最後には四人総出でテストをして、微調整を加えて、出来上がり。
「できました。よかったら試してみてください」
誰もいなくなったテーブルを片付けようとしていた女性に、アイナが得意そうに報告します。
「へえ。そうね、何にしようかしら」
女性は足を止めて少し思案し、
「ゴーレム、二番テーブルを片付けなさい」
と、自分が今しがたしようとしていた作業を命じます。これ、けっこう、難度高いですよ。
ゴーレムが移動を開始すると、それだけでも違いが分かるほど動きが滑らかで素早くなっています。テーブルに着くと皿やバスケットを重ねて取り上げ、魔術を使ってテーブルを清掃します。
これには女性も驚いた様子。
続いて床を清掃させたり、照明魔術で部屋を照らせたり、カウンターで水を生成させたりと、いろいろ試していきます。
「どうしましょ、これじゃあこちらがお代を払わないといけないわね」
と、一通り試し終えて大感激です。
本当にお金をくれそうなので、四人は慌てて止めます。
それから話し合いの末、女性が追加で仕込んでいたパンを全部いただいて、「ごちそうさまでしたー」と店を出ました。晩ご飯までは、これでお腹が持ちそうです。
アイナは慣れていますが、ほかの三人は学校で習ったことが役に立って嬉しそう。村を出る途上でも、動きの悪いゴーレムが目に入ると気になる様子です。
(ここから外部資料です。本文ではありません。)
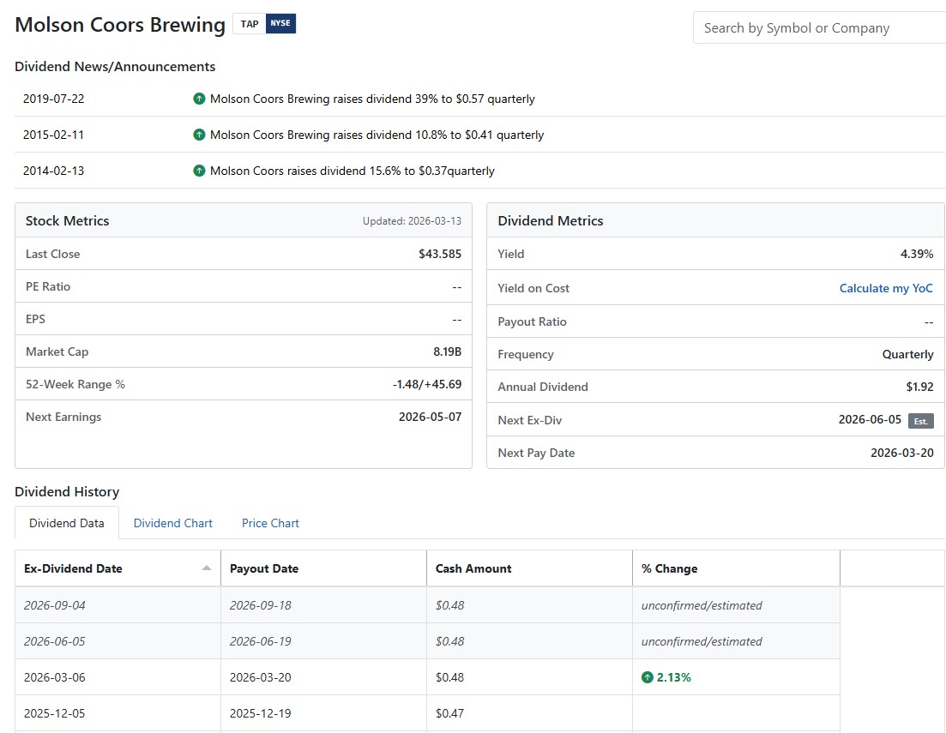Click the green arrow icon beside 2015-02-11 news
The image size is (946, 733).
pyautogui.click(x=200, y=135)
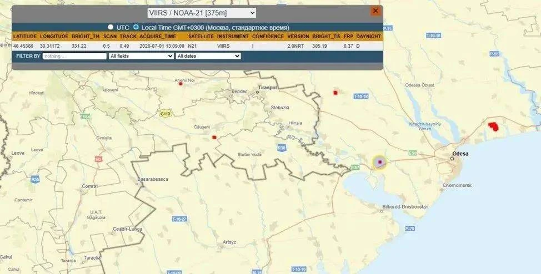Click the large fire cluster northeast of Odesa
541x274 pixels.
tap(494, 126)
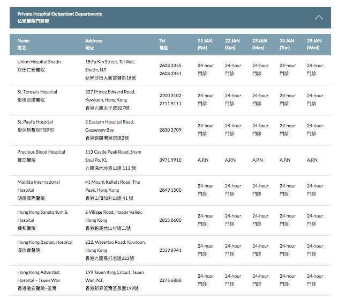This screenshot has height=297, width=345.
Task: Click the Name column header
Action: [x=23, y=44]
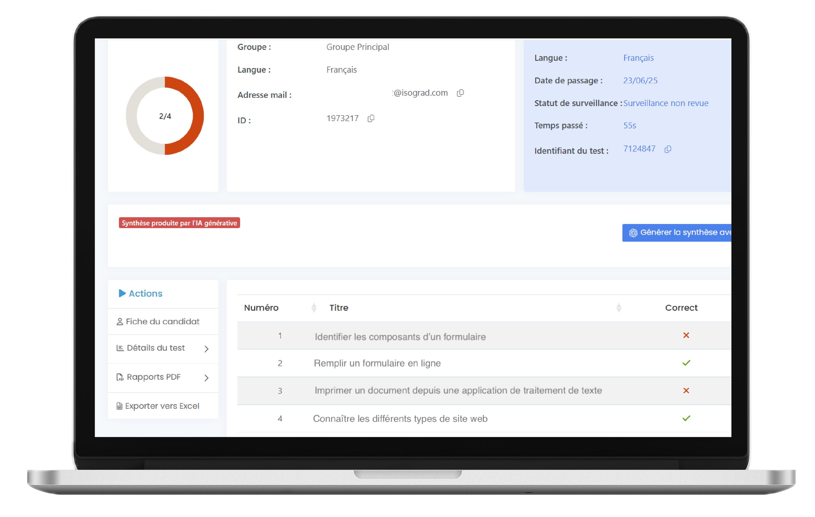Click the play triangle next to Actions

(122, 293)
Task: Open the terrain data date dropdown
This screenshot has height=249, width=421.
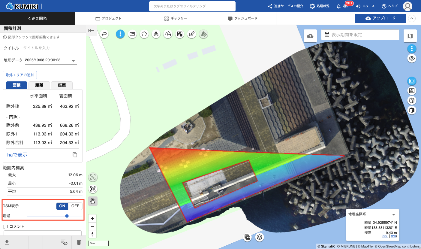Action: [x=74, y=61]
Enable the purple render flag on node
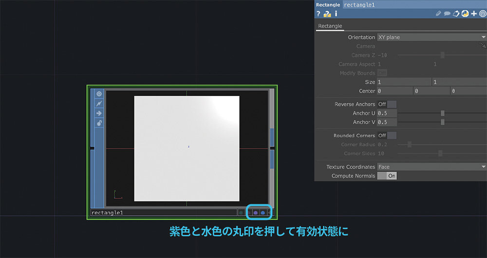 coord(256,213)
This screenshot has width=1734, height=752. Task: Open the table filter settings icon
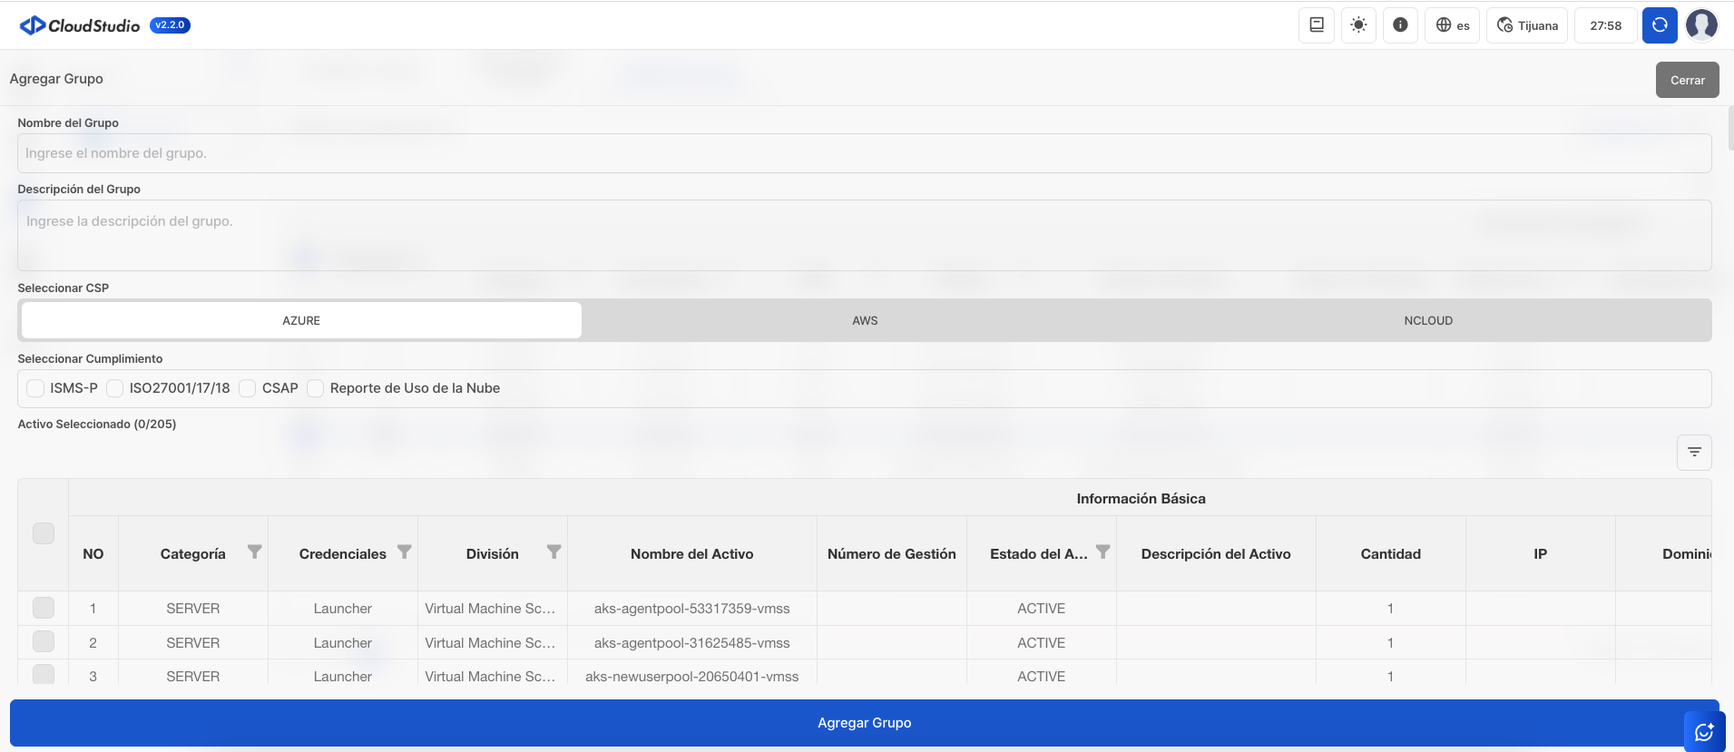point(1694,452)
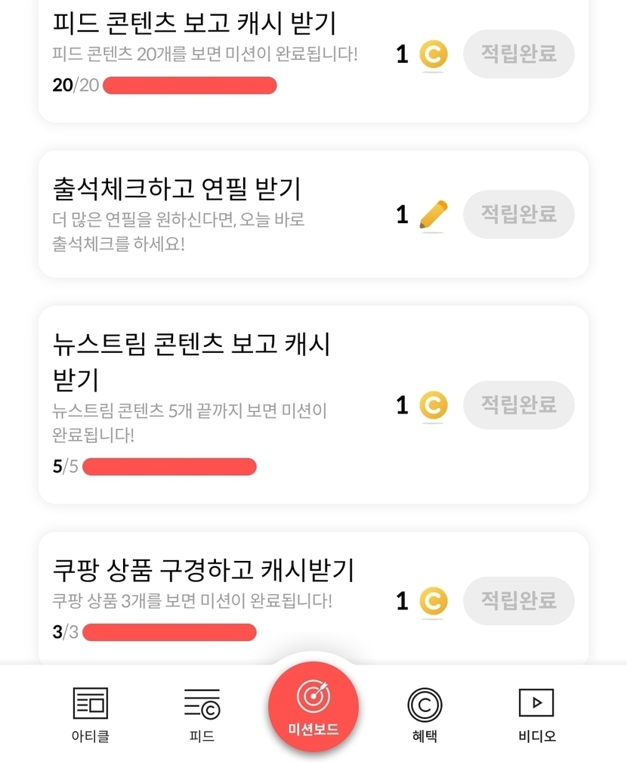Tap the pencil icon in 출석체크 mission

coord(433,215)
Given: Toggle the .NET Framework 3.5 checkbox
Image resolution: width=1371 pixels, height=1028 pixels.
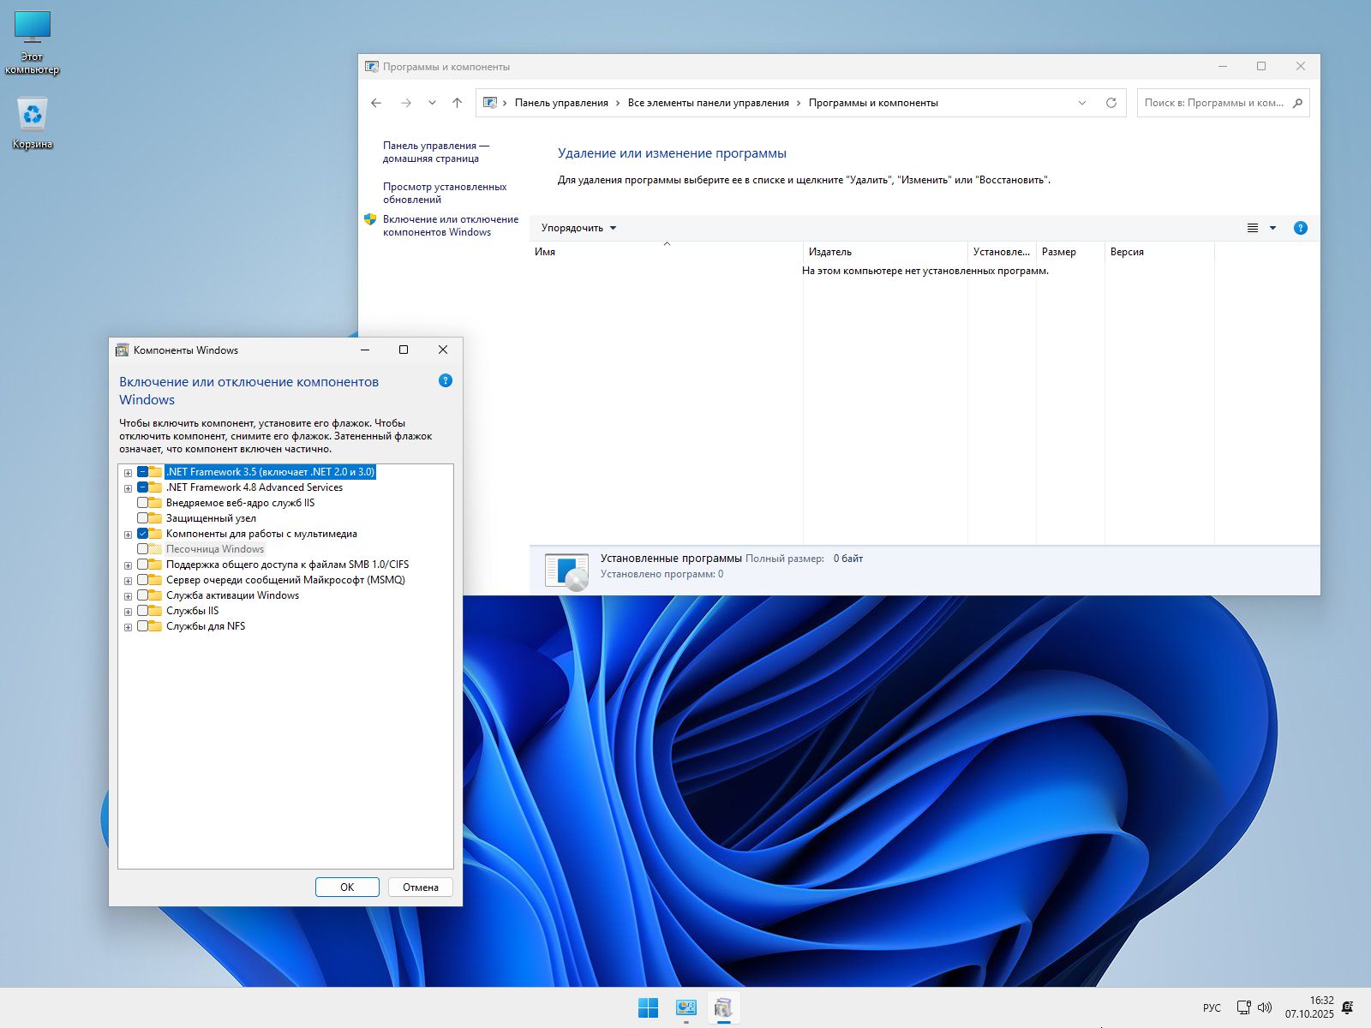Looking at the screenshot, I should tap(143, 472).
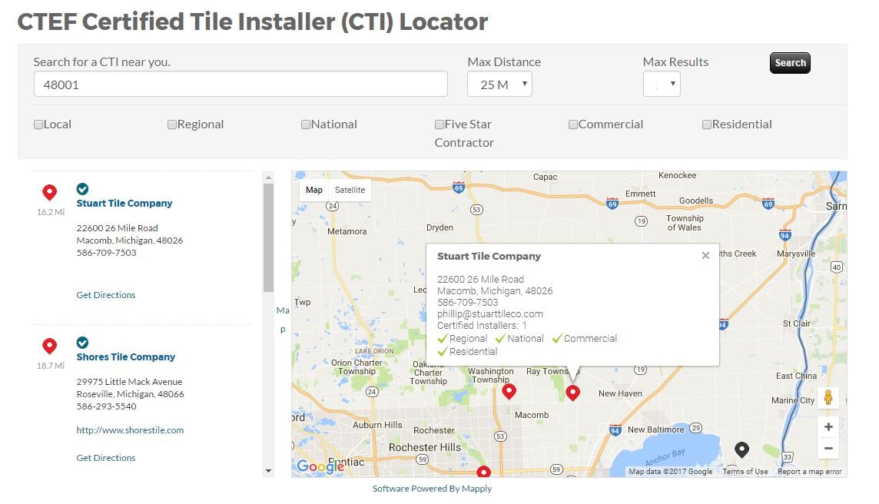
Task: Select the Map view tab
Action: click(x=313, y=190)
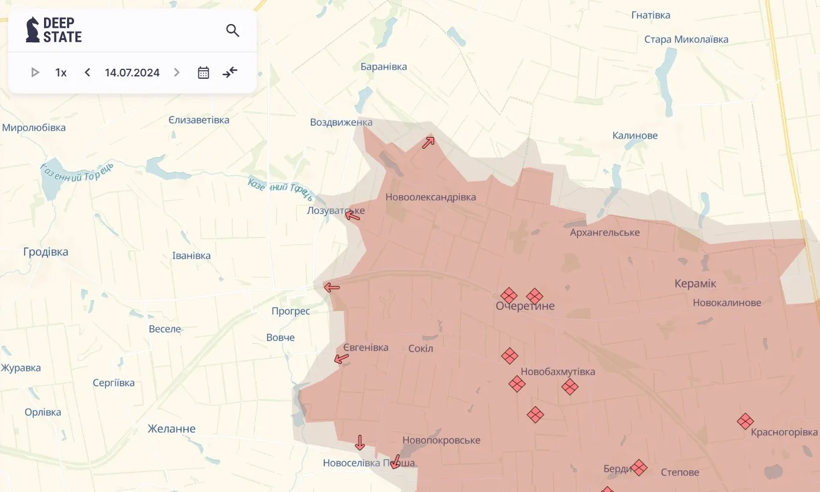Open the search on the DeepState panel
The image size is (820, 492).
coord(233,30)
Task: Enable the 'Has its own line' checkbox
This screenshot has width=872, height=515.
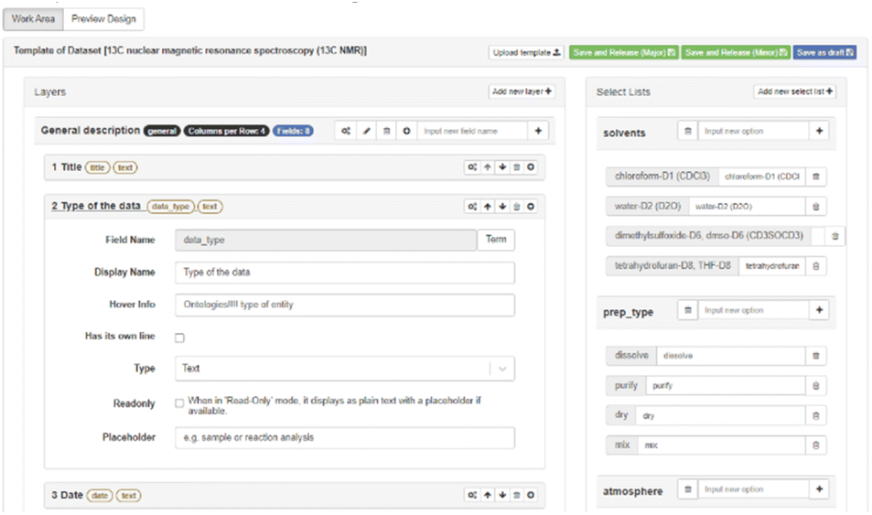Action: pyautogui.click(x=179, y=338)
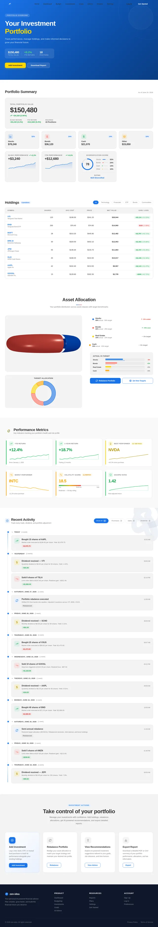This screenshot has height=927, width=158.
Task: Click the zen-idea logo icon in header
Action: 10,4
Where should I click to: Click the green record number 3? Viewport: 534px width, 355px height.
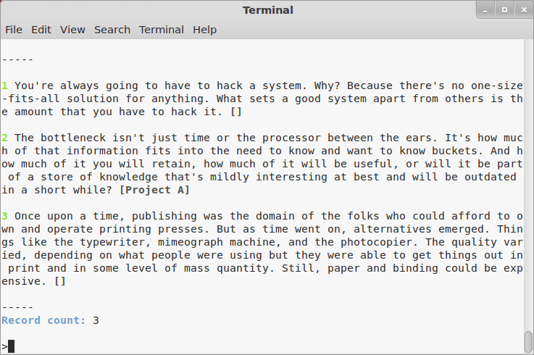coord(4,216)
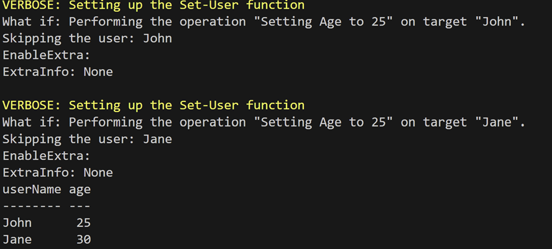This screenshot has height=249, width=552.
Task: Click the dashed separator under age
Action: pyautogui.click(x=80, y=205)
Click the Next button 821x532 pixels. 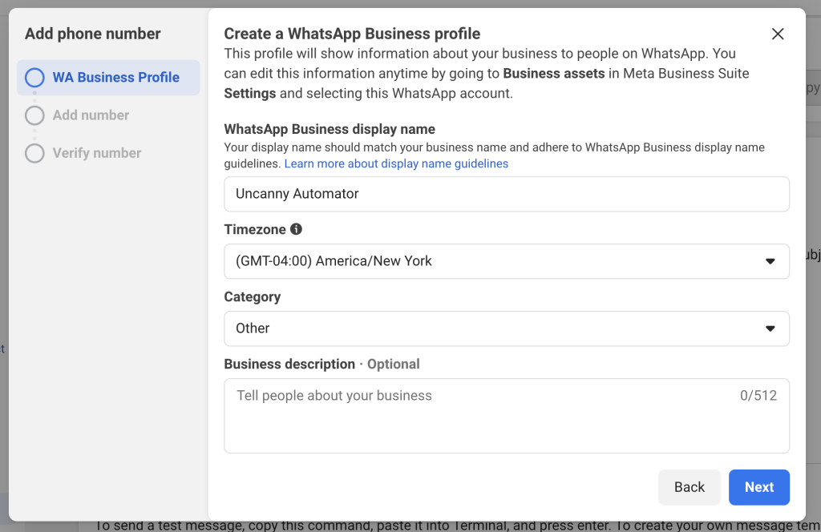pos(758,486)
「この村でゴーレムの保守をすれば、一稼ぎできそうじゃないか」
誰にとなく言うカノンちゃん。冗談ぽく振る舞っていますが、これはどうでしょう。本気で言ってそう。
「わたしは先に行くわね、カノン」
でもアイナはけんもほろろ。カノンちゃんの思惑はお見通しと言うところでしょうか。当たり前ですけど、先を急ぎたいのに変わりはないみたい。
「まてよ、アイナあ。冗談だってば」
ライヴォークの手を引き、強化魔術まで使ってスタスタと先を行くアイナに、カノンちゃんが情けない声を上げます。
「ユート、お前が村に寄ったのが悪いんだぞ」
遂にはユートくんに、八つ当たりまで始めました。